Arctic Fever and the Creation of the Hyper-Masculine Explorer
From the Time to Eat the Dogs Podcast with Michael Robinson
Time to Eat the Dogs is a podcast about science, history, and exploration. Each week, Michael Robinson interviews scientists, journalists, and adventurers about life at the extreme.
The tables are turned on this episode as radio host Kevin Fox interviews Michael Robinson about the history of American Arctic exploration. The disappearance of the Franklin Expedition in 1845 turned the Arctic into an object of fascination. By the end of the century, it had become an “Arctic Fever”—and the explorers gods among men.
From the episode:
Michael Robinson: Kind of the point of my first book, The Coldest Crucible, is to look at the Arctic not as a place in and of itself, but as a stage for Americans to talk about things that they think are really important, one of which is what does it mean to be a man in the 19th century? What does it mean to be a man of character? And how that idea changes from Elisha Kane, who was, you know—he was short. He was suffering from rheumatic fever from the age of 19. He spoke in a kind of dreamy, gothic way about life in the Arctic. He was described by his men as motherly or feminine in his qualities. And yet all of those things together combined to make him an icon of manliness.
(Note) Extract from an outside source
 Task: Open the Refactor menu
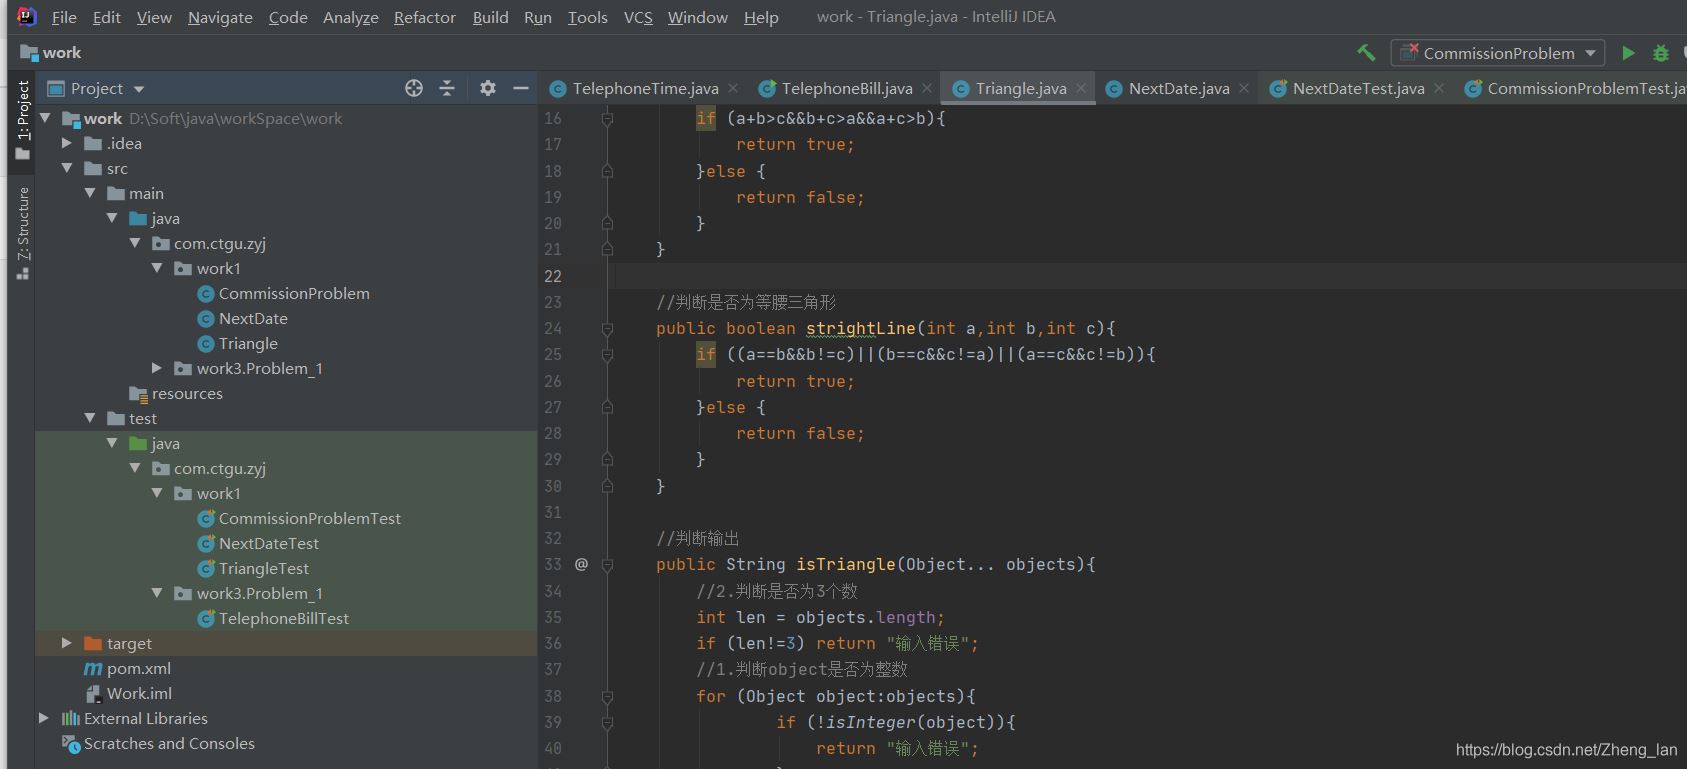424,17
Whereas at the end of the 19th century, when you look at a guy like Robert Peary—who was also praised by dozens and dozens of women, again his archives are filled with postcards and letters from women fans—often describe him as a man in very different terms, as being strong, as being brave, as being a man of few words, as being tough. It’s a very different model of what it means to be a man. And I think you see it in the way that they’re described by their followers.
Kevin Fox: So a complete public persona is being developed through their own writings, the writings of others, newspapers, all this reading material, so to speak. People are plugged in. They’re following their lives in some ways. They do take on this superstar persona.
Michael Robinson: Yes. And also, it becomes a persona that they can’t control entirely. Because the press of the 1850s may not have been a celebrity press in the way that we think about TMZ or People magazine today, but it was nevertheless a kind of booster press, a press that was interested in showing the good side. Whereas the press of the late 19th century was a press that was perfectly willing to make heroes out of explorers and knew that this could actually help promote circulation to do that, but was also perfectly willing to throw explorers under the bus if the controversies about their lives sold more newspapers.
So you had individuals like Kane who almost was inoculated from some of the controversies around his expedition because papers wouldn’t talk about it. But by the late 19th century, explorers are often making deals with newspapers to fund their expeditions. And when these expeditions go wrong, oftentimes newspapers, certainly rival newspapers, would attack them mercilessly for flaws in leadership or flaws in character. So you see spectacular controversies about these expeditions by Peary, by Adolphus Greely, by others, which are really the product of this new media environment.
Kevin Fox: Is the increased involvement in the media in shaping the narrative about Arctic exploration, is that part of why it sort of falls away?
Michael Robinson: I think it’s why Arctic explorers become tarnished figures in the eyes of the American public. I mean, by 1910, when you have this huge controversy between Robert Peary and Frederick Cook over who stepped on the North Pole first—by the time 1910 passes, people are so sick of this story, and they think in so poor esteem of these two individuals because they’ve fallen so far from this model of patriotic or manly behavior. It’s still a story in the news, but people are no longer talking about Arctic explorers as men of character.